Un Premio Nobel dall’importante valore simbolico
Il Premio Nobel al WFP è stato una sorpresa: si scommetteva su altri candidati come Greta Thunberg, il dissidente russo Alexei Navalny, l’Organizzazione Mondiale della Sanità. Ma in un momento grave come quello attuale, in cui lo spettro della fame si sta allargando sempre di più come conseguenza della pandemia, il Premio Nobel per la pace al WFP invia un segnale etico importante dal punto di vista ambientale, economico e sociale: è un’esortazione alla lotta allo spreco, alla conservazione della biodiversità, al sostegno ai piccoli produttori agricoli per abbattere i costi di produzione e distribuzione. In un mondo affamato, lo spreco è un’insopportabile contraddizione: nei paesi in via di sviluppo il 40% della produzione si perde per mancanza di infrastrutture di stoccaggio e di trasporto.
L’Obiettivo 2 dell’Agenda 2030 delle Nazioni Unite si propone di sconfiggere la fame, raggiungere la sicurezza alimentare, migliorare la nutrizione e promuovere un’agricoltura sostenibile. Eppure nel 2020 una persona su nove ancora non ha cibo a sufficienza. Nel 2019 il WFP ha portato il suo aiuto in 88 paesi dove quasi 100 milioni di persone soffrono per la fame e l’insicurezza alimentare: ogni giorno 5.000 camion, 20 navi e 92 aerei del WFP portano cibo e altri tipi di assistenza a chi ne ha bisogno, ovvero ogni anno vengono distribuiti 15 miliardi di razioni alimentari.

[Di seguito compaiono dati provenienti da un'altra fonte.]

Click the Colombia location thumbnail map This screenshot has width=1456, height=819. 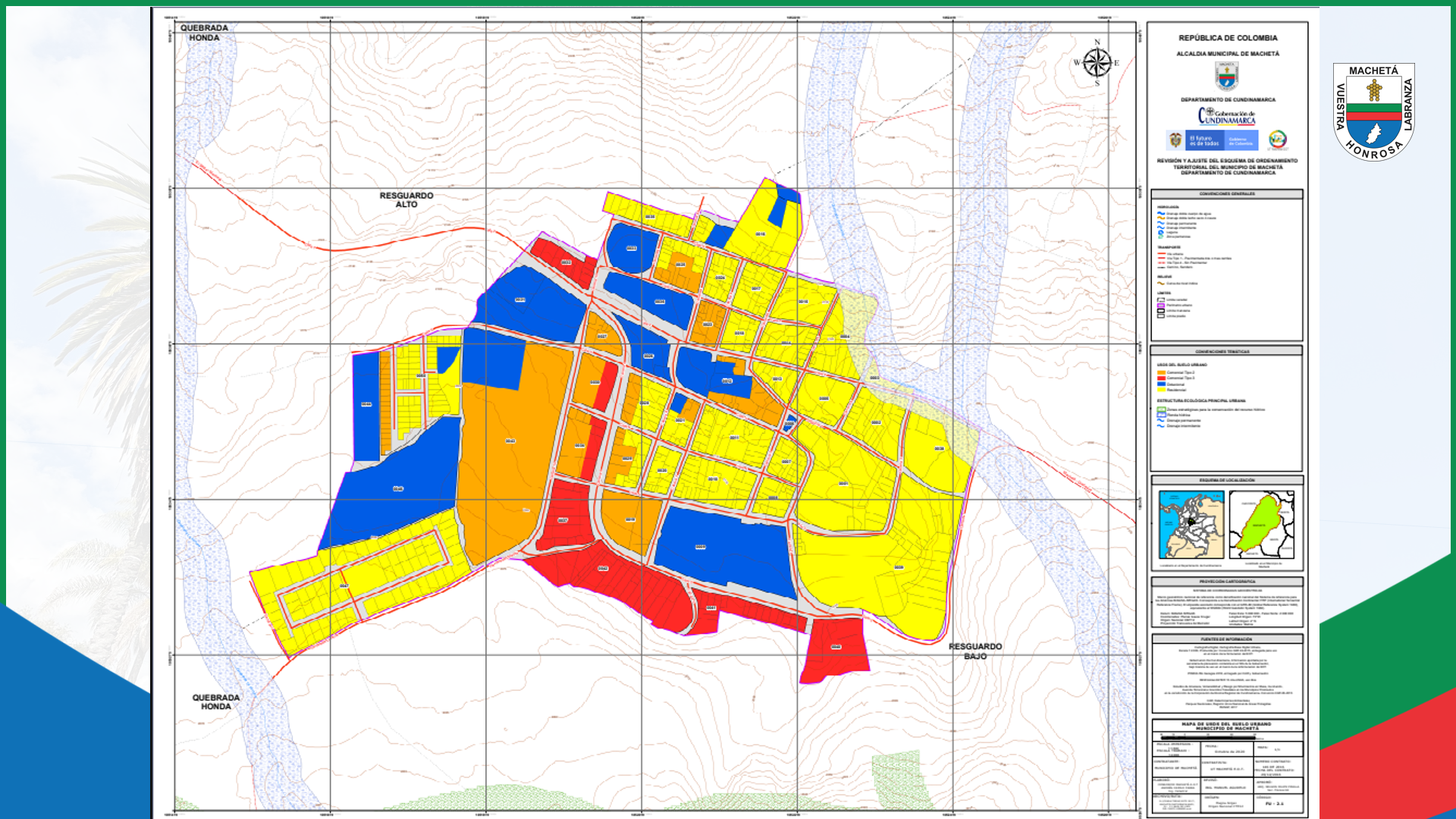[1191, 525]
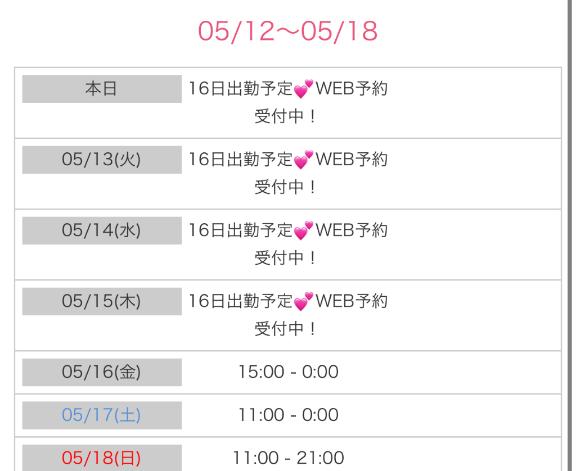Select the 05/16(金) date label
Viewport: 576px width, 471px height.
point(102,372)
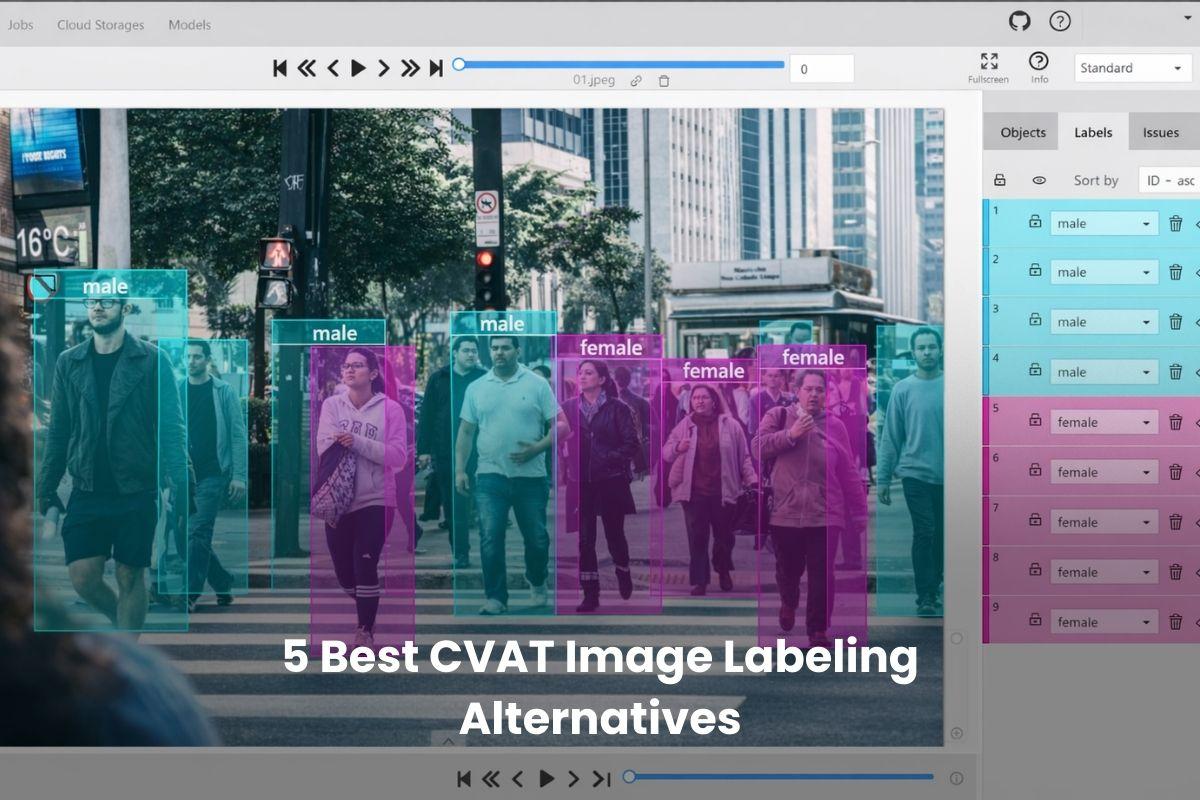The image size is (1200, 800).
Task: Switch to the Issues tab
Action: tap(1160, 132)
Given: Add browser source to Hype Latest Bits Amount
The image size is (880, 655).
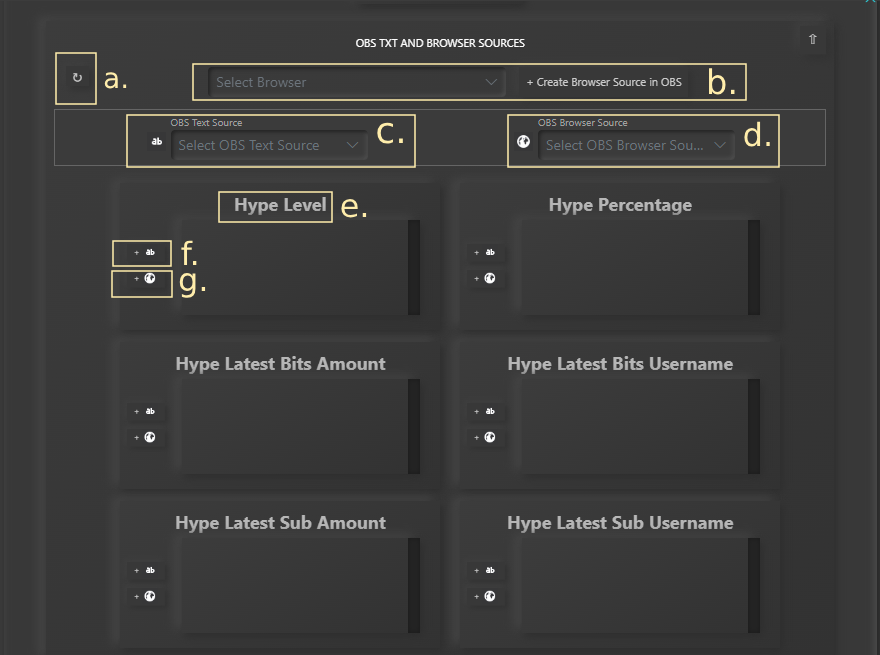Looking at the screenshot, I should pyautogui.click(x=145, y=437).
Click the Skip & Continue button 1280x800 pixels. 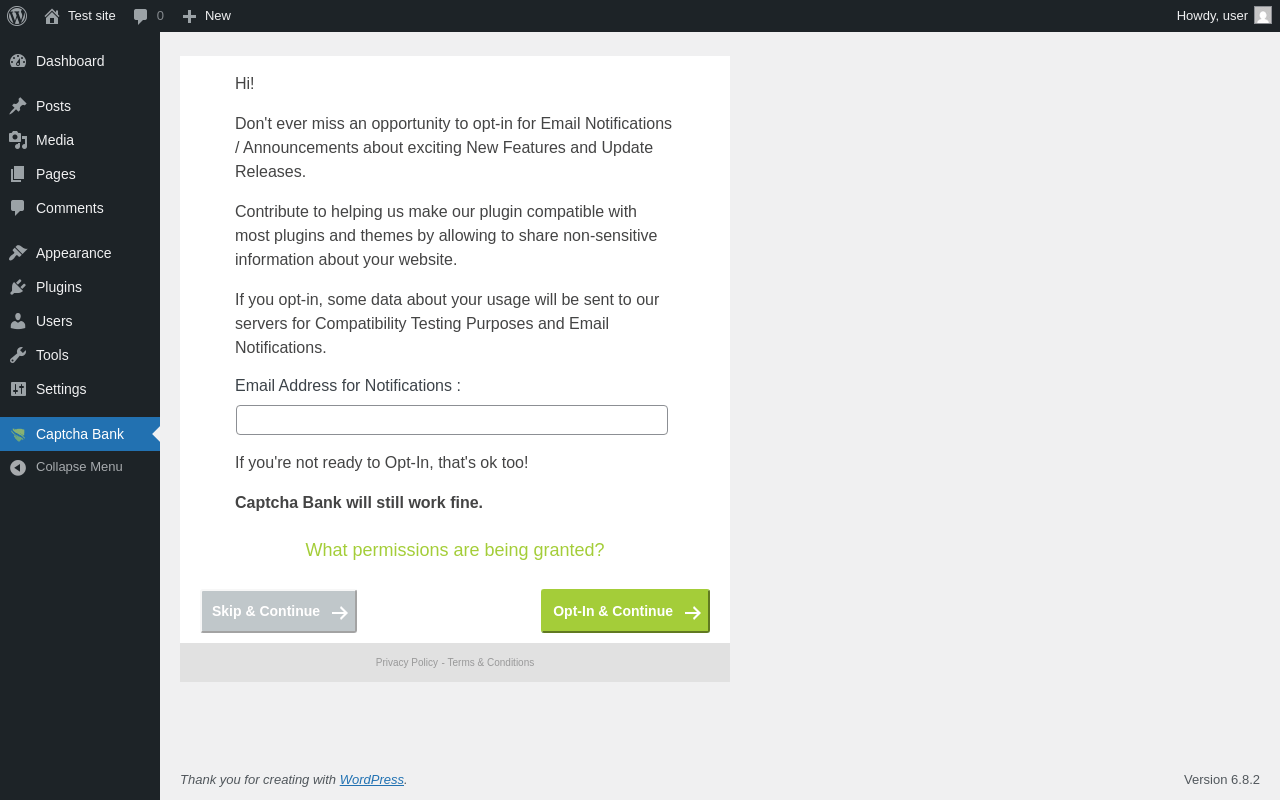(x=279, y=611)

Gli aiuti del WFP sono rivolti per due terzi alle zone di guerra, dove il rischio di denutrizione è tre volte più alto, con particolare attenzione alle mamme e ai bambini: ogni anno fornisce 16 milioni di pasti a scuola in regioni inaccessibili. Il WFP interviene dove ci sono criticità come siccità, inondazioni, terremoti, disastri naturali che annientano la vita di intere comunità. Passata l’emergenza il WFP non le abbandona ma «le aiuta a rimettere insieme le vite delle persone e a ripristinarne i mezzi di sostentamento».

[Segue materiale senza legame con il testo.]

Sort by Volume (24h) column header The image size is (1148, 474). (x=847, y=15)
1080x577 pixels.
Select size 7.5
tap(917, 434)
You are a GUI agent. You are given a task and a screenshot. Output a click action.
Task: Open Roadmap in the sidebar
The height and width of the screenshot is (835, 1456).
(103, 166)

Il WFP è interamente finanziato da governi, imprese, cittadini. Il 90% dei 17.000 dipendenti si trova nei Paesi in cui sono attivi i programmi di assistenza. Ogni anno acquista 3 milioni di tonnellate di cibo, preferibilmente vicino alle zone di intervento: questo consente di risparmiare tempo, abbattere i costi di trasporto e sostenere l’economia locale. Lavora con i governi nazionali, la società civile, le imprese, organizzazioni locali e internazionali: una rete di relazioni multilaterali fondamentale per affrontare le emergenze del mondo globalizzato. L’innovazione tecnologica e l’uso delle piattaforme digitali hanno migliorato l’efficienza del WFP, che fornisce supporto alle agenzie ONU e alle ONG per intervenire nelle emergenze nel giro di poche ore.

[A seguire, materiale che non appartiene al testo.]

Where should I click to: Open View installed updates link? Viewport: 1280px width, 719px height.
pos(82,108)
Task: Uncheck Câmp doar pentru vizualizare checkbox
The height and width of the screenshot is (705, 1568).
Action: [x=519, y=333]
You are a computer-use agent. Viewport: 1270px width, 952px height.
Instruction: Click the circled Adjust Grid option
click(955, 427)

Dove c’è un conflitto c’è anche la fame
Il direttore esecutivo del WFP, David Beasley, nel commentare con gratitudine l’assegnazione del Premio Nobel ha ricordato l’impegno instancabile di chi si dedica ogni giorno ad aiutare «quanti hanno le vite brutalmente colpite da instabilità, insicurezza e conflitti. Laddove c’è un conflitto c’è anche la fame. E dove c’è fame, spesso ci sono conflitti. Il riconoscimento di oggi ci ricorda che la sicurezza alimentare, la pace e la stabilità sono strettamente interconnesse. Senza la pace non potremo raggiungere l’obiettivo globale di fame zero nel mondo, e finché ci sarà fame, il mondo non vedrà mai la pace».